21 October 2020

Torna lui, il freddo? No, l’inquinamento

Come tutti gli inverni, puntuale come un orologio, si presenta lui; no, non il freddo (quello non si vede da qualche anno) stiamo parlando del famigerato inquinamento atmosferico.

La qualità dell’aria nelle nostre città in questi giorni ha subito un netto tracollo a causa delle persistenti condizioni di alta pressione che fanno “da tappo” inibendo il rimescolamento dei bassi strati. Dunque, l’aria ferma è costretta ad accettare, giorno dopo giorno, le immissioni di sostanze inquinanti dovute alle attività umane, con utilizzo massivo dei combustibili fossili.

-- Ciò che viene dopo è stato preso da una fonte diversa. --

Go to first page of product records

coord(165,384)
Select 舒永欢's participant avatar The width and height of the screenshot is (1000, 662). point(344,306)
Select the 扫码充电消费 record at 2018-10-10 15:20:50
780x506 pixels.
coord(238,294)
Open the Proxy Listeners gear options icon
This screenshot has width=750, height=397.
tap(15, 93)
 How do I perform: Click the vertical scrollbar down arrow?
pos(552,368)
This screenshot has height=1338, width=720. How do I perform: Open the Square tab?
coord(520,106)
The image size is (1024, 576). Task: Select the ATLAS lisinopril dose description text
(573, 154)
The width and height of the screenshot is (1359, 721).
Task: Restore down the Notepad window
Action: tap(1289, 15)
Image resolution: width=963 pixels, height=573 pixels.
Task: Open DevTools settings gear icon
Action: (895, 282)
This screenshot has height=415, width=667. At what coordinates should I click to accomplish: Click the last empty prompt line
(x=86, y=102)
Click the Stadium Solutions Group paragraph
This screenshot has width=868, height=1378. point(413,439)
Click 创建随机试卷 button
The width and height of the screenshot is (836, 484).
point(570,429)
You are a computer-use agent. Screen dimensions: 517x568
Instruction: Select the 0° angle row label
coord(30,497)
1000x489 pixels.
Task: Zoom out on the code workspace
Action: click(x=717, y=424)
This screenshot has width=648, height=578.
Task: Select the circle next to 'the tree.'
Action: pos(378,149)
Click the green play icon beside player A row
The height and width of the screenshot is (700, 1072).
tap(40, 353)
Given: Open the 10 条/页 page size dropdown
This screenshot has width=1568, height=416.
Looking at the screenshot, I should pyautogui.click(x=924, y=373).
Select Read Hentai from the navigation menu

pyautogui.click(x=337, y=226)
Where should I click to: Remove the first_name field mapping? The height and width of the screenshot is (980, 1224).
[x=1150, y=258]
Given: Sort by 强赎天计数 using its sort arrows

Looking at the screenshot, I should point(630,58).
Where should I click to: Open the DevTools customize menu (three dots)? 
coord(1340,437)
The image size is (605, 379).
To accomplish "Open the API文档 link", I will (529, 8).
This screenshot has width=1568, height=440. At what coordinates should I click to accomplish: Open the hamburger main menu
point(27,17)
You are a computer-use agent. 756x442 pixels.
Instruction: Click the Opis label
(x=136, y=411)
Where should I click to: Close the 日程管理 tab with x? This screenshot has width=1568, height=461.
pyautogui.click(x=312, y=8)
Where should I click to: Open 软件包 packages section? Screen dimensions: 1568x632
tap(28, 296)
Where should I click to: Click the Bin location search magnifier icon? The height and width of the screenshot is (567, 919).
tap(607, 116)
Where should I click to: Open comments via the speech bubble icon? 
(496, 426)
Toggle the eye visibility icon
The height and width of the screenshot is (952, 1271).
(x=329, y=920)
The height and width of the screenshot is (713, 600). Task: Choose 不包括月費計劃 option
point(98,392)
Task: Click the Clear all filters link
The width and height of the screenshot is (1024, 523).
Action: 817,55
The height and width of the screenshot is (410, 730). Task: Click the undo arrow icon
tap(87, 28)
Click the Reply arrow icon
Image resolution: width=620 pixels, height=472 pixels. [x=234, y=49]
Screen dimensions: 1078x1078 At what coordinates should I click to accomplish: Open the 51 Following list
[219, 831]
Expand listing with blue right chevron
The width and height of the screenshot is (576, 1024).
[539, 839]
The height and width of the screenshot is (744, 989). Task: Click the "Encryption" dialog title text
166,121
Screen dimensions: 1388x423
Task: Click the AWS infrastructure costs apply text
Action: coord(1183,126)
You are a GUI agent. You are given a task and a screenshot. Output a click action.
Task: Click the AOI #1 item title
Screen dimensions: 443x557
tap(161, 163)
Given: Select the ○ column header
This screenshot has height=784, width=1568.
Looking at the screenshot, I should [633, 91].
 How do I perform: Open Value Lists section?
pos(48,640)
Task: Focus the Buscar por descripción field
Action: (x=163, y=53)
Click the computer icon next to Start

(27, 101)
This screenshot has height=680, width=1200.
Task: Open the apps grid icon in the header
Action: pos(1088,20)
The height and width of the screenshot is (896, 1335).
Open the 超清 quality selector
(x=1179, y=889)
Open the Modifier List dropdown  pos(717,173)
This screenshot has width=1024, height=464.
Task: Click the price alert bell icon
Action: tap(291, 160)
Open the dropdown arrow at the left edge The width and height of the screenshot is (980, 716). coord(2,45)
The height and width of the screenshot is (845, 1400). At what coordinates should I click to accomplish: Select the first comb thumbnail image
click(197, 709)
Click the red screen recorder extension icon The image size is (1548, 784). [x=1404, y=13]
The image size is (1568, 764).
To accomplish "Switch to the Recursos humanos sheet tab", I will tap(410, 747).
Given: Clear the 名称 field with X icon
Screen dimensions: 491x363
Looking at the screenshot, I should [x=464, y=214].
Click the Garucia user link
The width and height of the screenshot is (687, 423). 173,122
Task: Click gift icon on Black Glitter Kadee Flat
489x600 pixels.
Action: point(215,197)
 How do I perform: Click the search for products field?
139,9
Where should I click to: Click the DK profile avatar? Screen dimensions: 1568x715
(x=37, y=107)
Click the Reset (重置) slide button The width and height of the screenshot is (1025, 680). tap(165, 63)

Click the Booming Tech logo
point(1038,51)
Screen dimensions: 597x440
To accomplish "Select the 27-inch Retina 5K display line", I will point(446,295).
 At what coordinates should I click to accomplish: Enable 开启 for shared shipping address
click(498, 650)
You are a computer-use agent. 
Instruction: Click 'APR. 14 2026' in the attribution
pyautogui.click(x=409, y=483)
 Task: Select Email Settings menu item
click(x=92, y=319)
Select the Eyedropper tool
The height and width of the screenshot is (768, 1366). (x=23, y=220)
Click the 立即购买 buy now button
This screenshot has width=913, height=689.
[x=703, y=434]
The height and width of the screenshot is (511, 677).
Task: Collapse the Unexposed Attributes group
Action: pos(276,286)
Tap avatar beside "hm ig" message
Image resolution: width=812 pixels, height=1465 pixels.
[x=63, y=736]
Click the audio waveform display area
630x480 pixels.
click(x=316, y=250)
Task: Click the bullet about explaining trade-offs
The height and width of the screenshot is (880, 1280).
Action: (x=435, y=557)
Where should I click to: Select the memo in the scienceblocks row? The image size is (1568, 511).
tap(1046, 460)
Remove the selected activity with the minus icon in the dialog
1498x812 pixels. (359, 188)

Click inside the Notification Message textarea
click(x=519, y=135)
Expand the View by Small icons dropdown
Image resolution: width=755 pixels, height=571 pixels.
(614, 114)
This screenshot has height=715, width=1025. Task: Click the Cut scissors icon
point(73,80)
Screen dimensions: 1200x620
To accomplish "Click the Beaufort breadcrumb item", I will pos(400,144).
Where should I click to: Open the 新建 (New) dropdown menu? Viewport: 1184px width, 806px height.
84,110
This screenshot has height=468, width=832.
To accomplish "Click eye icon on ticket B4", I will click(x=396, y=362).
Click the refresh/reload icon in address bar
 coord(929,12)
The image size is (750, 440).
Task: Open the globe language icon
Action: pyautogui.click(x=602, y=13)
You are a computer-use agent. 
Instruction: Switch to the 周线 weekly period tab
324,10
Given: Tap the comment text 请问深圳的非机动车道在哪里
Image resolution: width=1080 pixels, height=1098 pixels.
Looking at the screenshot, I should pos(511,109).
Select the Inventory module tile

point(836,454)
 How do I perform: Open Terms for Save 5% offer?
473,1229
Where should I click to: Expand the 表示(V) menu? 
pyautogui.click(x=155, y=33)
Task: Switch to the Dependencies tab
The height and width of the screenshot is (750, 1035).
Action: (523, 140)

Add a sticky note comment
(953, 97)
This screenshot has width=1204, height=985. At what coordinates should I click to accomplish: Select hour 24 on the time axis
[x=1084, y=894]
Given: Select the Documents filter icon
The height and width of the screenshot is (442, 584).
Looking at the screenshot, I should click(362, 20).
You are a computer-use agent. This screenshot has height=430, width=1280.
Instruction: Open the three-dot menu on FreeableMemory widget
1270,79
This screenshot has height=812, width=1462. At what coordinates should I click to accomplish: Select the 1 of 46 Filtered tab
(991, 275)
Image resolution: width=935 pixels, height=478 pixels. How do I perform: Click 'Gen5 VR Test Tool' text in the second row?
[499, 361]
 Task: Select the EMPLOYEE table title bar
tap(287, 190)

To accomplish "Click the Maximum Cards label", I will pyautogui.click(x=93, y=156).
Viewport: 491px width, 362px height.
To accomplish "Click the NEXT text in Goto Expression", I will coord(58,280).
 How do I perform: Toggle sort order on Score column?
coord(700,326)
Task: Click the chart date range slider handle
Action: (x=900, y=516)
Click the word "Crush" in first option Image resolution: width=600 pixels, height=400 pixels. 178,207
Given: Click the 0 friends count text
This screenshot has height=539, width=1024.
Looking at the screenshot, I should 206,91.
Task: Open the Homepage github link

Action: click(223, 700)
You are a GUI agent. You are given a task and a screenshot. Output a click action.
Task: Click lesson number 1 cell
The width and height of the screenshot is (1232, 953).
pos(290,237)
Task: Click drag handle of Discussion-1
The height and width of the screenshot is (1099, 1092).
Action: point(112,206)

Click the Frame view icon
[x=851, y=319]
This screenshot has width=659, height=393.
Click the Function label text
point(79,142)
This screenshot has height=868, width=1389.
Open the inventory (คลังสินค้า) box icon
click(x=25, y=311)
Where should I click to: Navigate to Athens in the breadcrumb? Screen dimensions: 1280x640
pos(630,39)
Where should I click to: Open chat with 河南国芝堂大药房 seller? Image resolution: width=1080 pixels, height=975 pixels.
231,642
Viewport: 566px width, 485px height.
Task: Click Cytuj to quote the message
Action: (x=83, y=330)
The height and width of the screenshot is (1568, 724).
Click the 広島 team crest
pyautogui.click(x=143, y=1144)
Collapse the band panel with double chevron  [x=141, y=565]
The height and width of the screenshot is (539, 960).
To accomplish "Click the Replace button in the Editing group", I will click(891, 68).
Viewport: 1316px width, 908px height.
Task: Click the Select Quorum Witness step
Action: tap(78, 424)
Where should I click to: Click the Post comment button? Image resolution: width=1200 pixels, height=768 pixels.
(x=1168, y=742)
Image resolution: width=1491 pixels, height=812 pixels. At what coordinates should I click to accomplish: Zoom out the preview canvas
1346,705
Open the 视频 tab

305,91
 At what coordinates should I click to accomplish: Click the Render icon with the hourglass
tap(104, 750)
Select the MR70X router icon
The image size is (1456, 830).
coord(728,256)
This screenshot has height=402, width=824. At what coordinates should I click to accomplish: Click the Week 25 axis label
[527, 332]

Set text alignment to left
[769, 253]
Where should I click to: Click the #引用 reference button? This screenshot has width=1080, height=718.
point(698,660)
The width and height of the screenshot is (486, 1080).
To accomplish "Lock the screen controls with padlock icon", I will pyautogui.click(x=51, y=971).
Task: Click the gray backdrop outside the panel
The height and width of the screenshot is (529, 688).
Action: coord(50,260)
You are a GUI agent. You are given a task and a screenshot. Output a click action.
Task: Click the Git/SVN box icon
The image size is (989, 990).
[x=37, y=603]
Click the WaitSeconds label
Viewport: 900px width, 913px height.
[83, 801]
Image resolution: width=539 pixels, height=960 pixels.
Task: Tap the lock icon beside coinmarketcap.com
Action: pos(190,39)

Riscaldamenti, attività industriali, traffico aereo, navale, automobilistico si sommano in un cocktail micidiale che ci strangola entro una cappa di smog ben poco salutare.

Le previsioni per i prossimi giorni, almeno sino a tutto il weekend compreso, non lasciano spazio a miglioramenti di sorta. Solo una modesta e temporanea diluizione degli inquinanti avverrà venerdì 10 sull’area padana per lo scorrimento in quota di qualche annuvolamento, salvo poi tornare ovunque a condizioni ancora peggiori delle attuali. Ricordiamo tra l’altro, che l’area padana è tra le più inquinate al mondo.

Le autorità, visto che i livelli di soglia sono già stati ampiamente superati, hanno predisposto un piano per limitare la mobilità (il solito palliativo del blocco del traffico privato) in alcune città, soprattutto in area padana. I provvedimenti rimarranno attivi finchè la situazione non migliorerà.